All things considered, the weekend was a success! Grads got to connect with like-minded, caring, and fun individuals. In February, IslandWood will visit the Wilderness Awareness school. Shortly after, the grads from these amazing environmental education centers will get to visit our campus - where we will get to show them all of the great things that have made IslandWood grads feel that there is nowhere in the world they would rather be.

*Grads have been working hard on projects for our Natural History class. Stay tuned as we let you in on some of the exciting field work being done!
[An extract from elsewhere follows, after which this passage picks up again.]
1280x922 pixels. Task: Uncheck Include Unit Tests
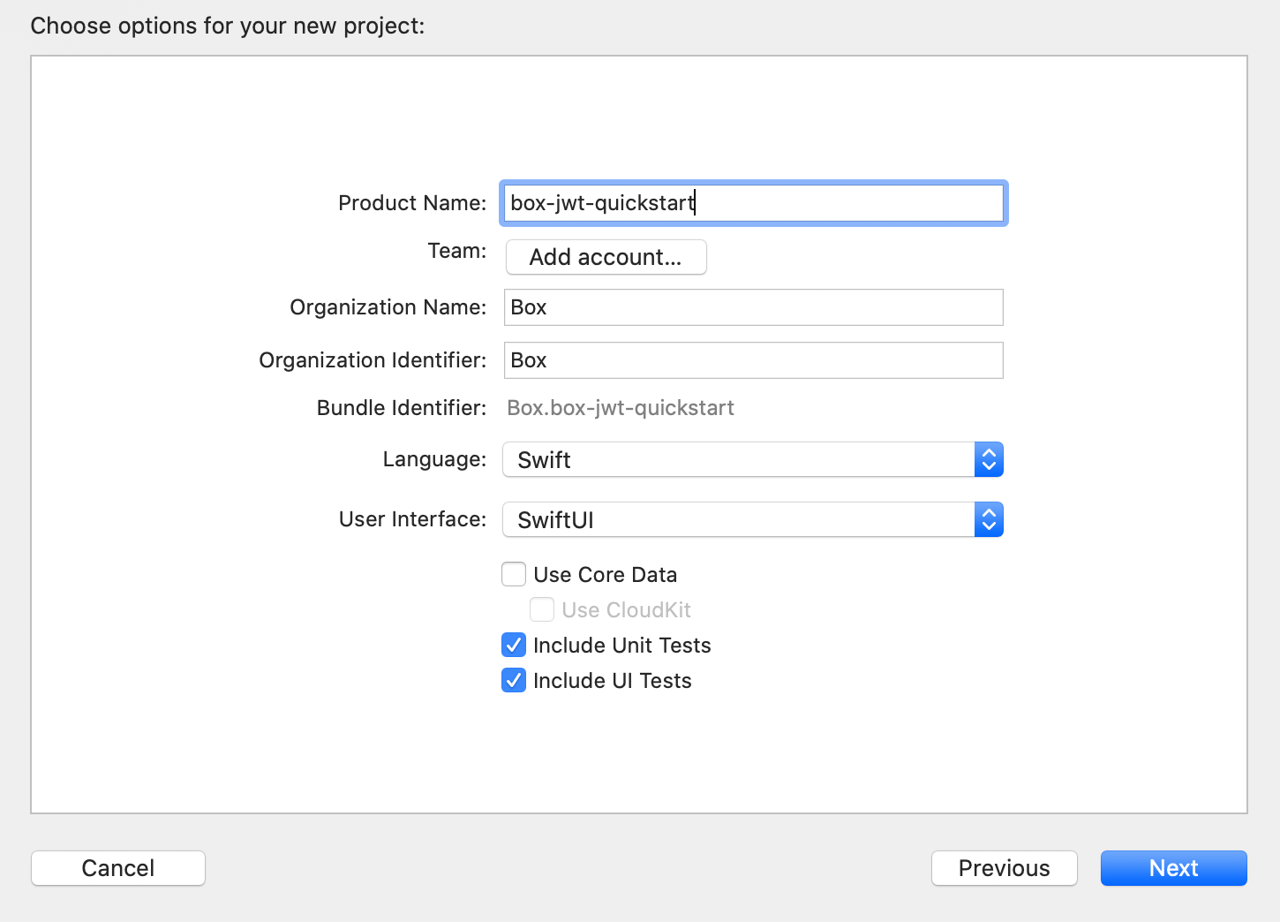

Wednesday, January 19, 2011

Get to Know a Grad!

Editor's Note: This is the second installment of the semi-regular Get to Know a Grad feature! Enjoy!

Name: Danny Moloney

Hometown: Olympia, WA

Undergraduate University/Degree:  Ecology, The Evergreen State College

What brought you to IslandWood?  I wanted to learn how to be a phenomenal educator that worked to empower youth and protect the environment.
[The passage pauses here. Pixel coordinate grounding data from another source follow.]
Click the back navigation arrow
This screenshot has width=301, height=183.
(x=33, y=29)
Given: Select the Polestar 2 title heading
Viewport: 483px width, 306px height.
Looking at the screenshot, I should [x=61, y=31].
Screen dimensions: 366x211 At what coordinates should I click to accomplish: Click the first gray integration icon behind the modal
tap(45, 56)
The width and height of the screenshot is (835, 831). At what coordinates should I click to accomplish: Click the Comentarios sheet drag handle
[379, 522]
What is your favorite thing about IslandWood so far?
  The acres and acres of wild trails and the wildlife. Oh, I love the teams course too!

What is your favorite thing about Bainbridge Island/Seattle/The Puget Sound so far?
  I love riding the ferry and being near a large salty body of water.  The views of the Cascade and Olympic ranges are out of this world as well.

Who would you want to play you in the movie version of your life?
Johnny Depp or maybe Meg Ryan.

Quick! Someone gave you 100 bagazillion dollars! What do you do with it?  Protect wildlands, help underprivileged groups of people get the housing, food and education that they deserve, and buy a horse ranch.

Who do you most admire and why?  One person I admire is Jane Goodall for continuing to keep hope despite all she has seen that could easily push her to give up on her work and live in hopelessness.  There are thousands more people that I admire though.  I admire the kids that come to IslandWood. They are pretty remarkable.

What do you think you might do after IslandWood?  I would like to work at an outdoor environmental education center.

Monday, January 17, 2011

New Year, New Cohorts, New Experiences

Hello 2011!

We here at IslandWood are getting back into the swing of things and are very excited to see what this year has to offer.

Last week we team taught the students of Horizon Elementary.  It was a nice way to dive back into to SOP before dividing up into our new Cohorts.  Cohort C is going to teach this week while Cohort D works on projects, visits Liaison schools and gets a jump start on readings for class!

The students last week had a unique opportunity.  Lukas Allenbaugh of the Clay Animation Network was on campus teaching the students all about the art of Claymation.  The theme of the week was food and four field groups got to create characters, develop a story, and film scenes depicting the story of how a pizza is made.  Check out the kids video:

Some of the instructors (including myself) didn't want to miss out on this opportunity.  We stayed up pretty late after the kids were back in the lodges for night working on our own masterpiece:

Lets just say that we had a LOT of fun.  I have a totally new found respect for Claymation- it isn't easy!

Roxann made a video as well but that might have to wait for another week...

Happy Martin Luther King Jr. Day!  Talk to you soon!